Industry representatives are confident and believe that the low point in the real estate industry will (soon) be overcome. But interest rates and construction costs are still high, and the sand in the economy’s gears won’t disappear overnight. Economic forecasts had to be revised downwards several times this year.

Financial market supervision and National Bank are concerned that there are greater risks in the commercial real estate market in particular than are previously known. If these risks were to materialize, this could in turn have negative consequences for the banks and the entire Austrian economy.

The experts see the mega-bankruptcy of the Signa empire around former star investor Rene Benko as nothing more than a warning and something like the tip of an iceberg. There is currently “fire on the roof” in the sector. The insolvency of the Signa Group is not an isolated case. “There are many medium-sized developers in the three-digit million range who are also in difficulties,” said FMA board member Eduard Müller at the crowded “15. Supervisory Conference” in Vienna.

“Striking” rate

The National Bank’s chief economist, Birgit Niessner, also presented the audience with data that is somewhat worrying. In commercial real estate, the rate of non-performing loans rose from 1.7 to 4.8 percent in one year.

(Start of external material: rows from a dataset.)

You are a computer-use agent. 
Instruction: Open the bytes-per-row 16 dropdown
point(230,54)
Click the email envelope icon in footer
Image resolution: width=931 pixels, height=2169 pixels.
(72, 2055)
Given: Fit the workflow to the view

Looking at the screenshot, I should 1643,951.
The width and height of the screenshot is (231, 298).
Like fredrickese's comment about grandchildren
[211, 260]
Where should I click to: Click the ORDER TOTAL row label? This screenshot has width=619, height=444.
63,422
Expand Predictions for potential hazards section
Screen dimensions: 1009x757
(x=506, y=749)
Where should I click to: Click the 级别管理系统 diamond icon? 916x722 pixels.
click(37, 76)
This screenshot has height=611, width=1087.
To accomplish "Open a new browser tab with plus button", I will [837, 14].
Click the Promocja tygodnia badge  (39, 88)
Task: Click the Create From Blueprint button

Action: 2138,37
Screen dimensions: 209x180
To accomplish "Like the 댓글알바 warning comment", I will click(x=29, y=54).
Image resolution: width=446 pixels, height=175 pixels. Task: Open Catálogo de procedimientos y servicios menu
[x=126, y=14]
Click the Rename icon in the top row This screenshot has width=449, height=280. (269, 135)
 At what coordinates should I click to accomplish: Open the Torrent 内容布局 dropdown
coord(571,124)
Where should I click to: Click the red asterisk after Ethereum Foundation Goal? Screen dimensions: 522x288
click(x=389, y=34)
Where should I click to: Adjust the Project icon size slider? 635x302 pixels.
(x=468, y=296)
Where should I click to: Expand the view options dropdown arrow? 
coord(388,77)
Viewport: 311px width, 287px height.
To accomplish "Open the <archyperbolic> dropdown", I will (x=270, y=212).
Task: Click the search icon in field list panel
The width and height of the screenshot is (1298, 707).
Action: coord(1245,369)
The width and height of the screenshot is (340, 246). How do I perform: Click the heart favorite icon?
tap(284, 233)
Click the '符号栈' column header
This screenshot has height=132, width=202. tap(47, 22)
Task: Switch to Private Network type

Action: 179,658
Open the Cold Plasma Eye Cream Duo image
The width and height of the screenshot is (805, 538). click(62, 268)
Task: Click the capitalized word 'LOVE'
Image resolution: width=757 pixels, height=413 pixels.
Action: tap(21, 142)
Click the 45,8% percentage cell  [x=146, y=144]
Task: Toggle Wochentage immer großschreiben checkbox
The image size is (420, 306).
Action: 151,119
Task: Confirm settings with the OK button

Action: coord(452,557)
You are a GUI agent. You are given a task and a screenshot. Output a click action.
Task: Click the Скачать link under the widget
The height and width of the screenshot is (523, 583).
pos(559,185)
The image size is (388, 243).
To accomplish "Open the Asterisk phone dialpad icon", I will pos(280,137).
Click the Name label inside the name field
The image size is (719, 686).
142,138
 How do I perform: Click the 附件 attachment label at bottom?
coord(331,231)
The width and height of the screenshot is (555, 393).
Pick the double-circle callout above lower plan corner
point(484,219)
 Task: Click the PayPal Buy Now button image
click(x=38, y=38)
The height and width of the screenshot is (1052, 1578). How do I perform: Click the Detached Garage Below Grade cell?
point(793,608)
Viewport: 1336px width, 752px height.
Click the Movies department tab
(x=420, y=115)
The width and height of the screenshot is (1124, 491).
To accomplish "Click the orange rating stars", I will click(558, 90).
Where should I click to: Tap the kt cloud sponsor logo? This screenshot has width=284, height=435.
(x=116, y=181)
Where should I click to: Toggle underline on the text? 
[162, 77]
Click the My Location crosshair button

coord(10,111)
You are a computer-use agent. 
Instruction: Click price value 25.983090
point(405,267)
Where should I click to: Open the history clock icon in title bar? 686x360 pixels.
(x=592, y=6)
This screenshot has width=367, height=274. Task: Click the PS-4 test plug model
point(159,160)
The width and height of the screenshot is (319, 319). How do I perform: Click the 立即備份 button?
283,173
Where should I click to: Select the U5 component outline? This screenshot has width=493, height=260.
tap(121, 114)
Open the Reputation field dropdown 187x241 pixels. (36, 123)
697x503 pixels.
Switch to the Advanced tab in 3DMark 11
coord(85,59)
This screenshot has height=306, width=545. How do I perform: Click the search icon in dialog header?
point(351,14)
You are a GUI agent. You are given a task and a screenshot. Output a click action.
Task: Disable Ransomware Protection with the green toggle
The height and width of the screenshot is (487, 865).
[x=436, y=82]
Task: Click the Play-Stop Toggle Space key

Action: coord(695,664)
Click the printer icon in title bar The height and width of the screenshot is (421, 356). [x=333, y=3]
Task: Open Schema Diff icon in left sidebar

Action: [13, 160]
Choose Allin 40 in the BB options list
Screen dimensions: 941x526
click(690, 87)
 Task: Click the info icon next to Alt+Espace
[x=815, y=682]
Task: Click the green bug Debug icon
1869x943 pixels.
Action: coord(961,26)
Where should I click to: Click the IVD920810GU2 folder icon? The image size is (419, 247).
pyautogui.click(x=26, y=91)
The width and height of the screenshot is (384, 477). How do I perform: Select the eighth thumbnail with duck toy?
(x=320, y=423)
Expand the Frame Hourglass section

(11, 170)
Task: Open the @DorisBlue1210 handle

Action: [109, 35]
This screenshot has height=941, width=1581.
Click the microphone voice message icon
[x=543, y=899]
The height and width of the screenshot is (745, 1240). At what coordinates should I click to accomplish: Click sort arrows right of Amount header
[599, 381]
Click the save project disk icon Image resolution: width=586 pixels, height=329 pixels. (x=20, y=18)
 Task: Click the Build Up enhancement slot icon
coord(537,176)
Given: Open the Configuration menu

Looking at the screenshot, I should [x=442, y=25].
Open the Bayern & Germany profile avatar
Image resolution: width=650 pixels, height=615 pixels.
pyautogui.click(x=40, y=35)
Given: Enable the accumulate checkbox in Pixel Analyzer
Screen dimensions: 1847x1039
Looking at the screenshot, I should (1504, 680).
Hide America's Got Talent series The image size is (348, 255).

And a “striking” 37 percent of commercial real estate loans have a so-called “loan-to-value ratio” of over 100 percent or are unsecured at all.

To explain: The loan-to-value ratio measures the relationship between the loan amount and the value of the property and is a measure of the risk of a loan for the bank.

In view of the data, Ursula Hauser-Rethaller, banking supervision expert at the FMA, defended the new equity buffer of one percent that was decided last week and which banks must comply with for commercial real estate loans from 2025.

However, bank representatives such as Claudia Höller, board member of BKS Bank, consider this buffer to be extremely dispensable. “I have no imagination as to what a sectoral system buffer – especially if it comes next year – is supposed to bring in terms of financial stability,” says Höller.

Signa: “A Tragedy”

In their opinion, the various banking regulations, especially Basel IV, adequately cover real estate risks. Banker Höller: “Signa is a tragedy for me. But I would neither demonize nor write off the commercial real estate sector because of that.”

It is undisputed that Austria’s banks are disproportionately involved in commercial real estate compared to the EU. According to Hauser-Rethaller, the exposure of domestic banks is 127 billion euros. That’s around 13 percent of the balance sheet total or around a quarter of Austria’s annual economic output. At 14 banks, loans in the commercial real estate sector even exceed 40 percent of total assets.

“This high proportion of commercial real estate loans, where the loan-to-value ratio is very high, is also a risk to which we are unfortunately particularly exposed in Austria. As a supervisory authority, the FMA is obliged to react to changes in the risk situation,” explains the FMA expert.